AT&T has racked up quite a bill for its calls on the government.

The communications giant spent nearly $16.4 million on lobbying efforts in 2016, $3.7 million of which came after the October announcement of its proposed $85.4 billion merger with Time Warner (TWX), according to federal lobbying disclosure forms, which were first reported by The Hill. In fact, only four other corporations spent more on lobbying efforts in the fourth quarter than AT&T.

Last year, Fortune reported that Time Warner had hired Christine Varney, the former head of the U.S. Department of Justice’s anti-trust division under President Obama, to help it get its merger approved by regulators.

Outlaying cash to sway government opinion seems to be AT&T’s modus operandi when trying to push a major merger through. The last time the company spent so much money on lobbying was when it tried to merge with T-Mobile in 2012, spending $17.5 million. That merger was approved by the Department of Justice, but was ultimately blocked by the Federal Communications Commission.

AT&T (T) had spent $14.9 million on lobbying in 2015. Other areas the company focused its money on included arbitration in consumer contracts, the Email Privacy Act, and security.

President Trump vowed to fight the Time Warner merger during a campaign speech in October, saying it concentrated too much power in hands of few. Although there have been indications he still feels the same way, he did say last week that he hadn’t seen all the facts on the issue, which implies he may be open to letting the deal go through. Although the proposed merger will still have to clear the DOJ, it will not have to face scrutiny from the FCC because Time Warner’s FCC licenses will not be transferred in the deal.

Even without the extra hurdle, and despite the fact that AT&T’s communications business does not compete with Time Warner’s media business in any major way, the companies may have to sell assets to complete the merger. One problem in particular: CNN. The news channel is an asset of Time Warner’s, and President Trump has repeatedly complained about the network’s coverage of him, specifically citing it in his October campaign speech railing against the deal. He has referred to the channel as “fake news” the channel reported on the existence of an intelligence dossier that contained embarrassing unproven information about President Trump.

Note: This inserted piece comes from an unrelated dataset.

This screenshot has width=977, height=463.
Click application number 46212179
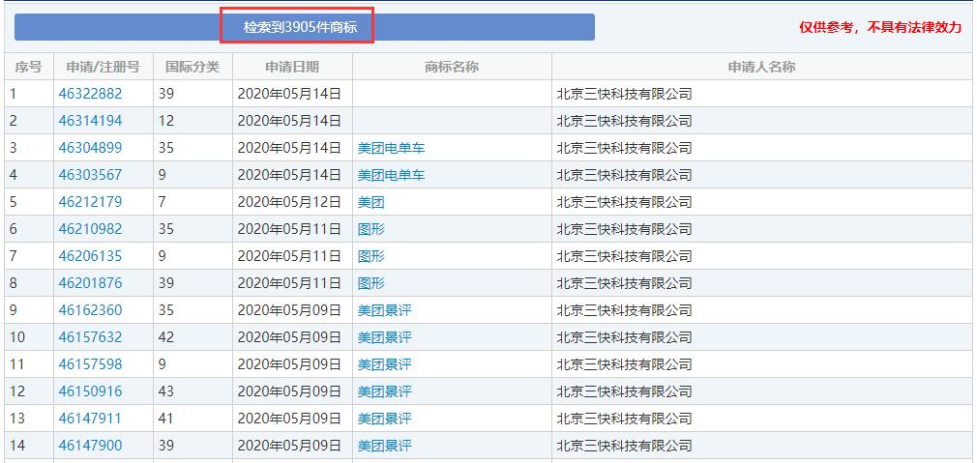click(90, 202)
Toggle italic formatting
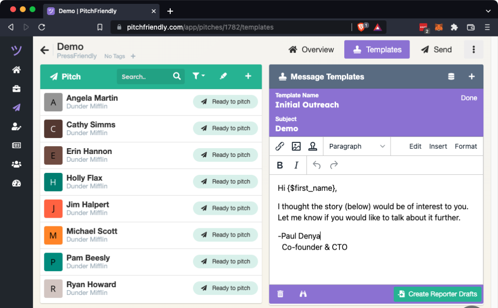Image resolution: width=498 pixels, height=308 pixels. point(296,165)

AT&T says it remains committed to the network, and would fight against attempts to require its sale.

This year AT&T may keep its foot on the gas in terms of lobbying, regardless of whether or not the merger gets approved. New chairman of the FCC Ajit Pai, who was just appointed by President Trump earlier this week, has previously promised to end net neutrality, which would allow internet service providers to charge content providers for the speed of their bandwidth. If Chairman Pai eliminates net neutrality as expected, AT&T and other communications players will find themselves jockeying for position to shape the impending new rules in a way that is most favorable to their specific strengths and interests.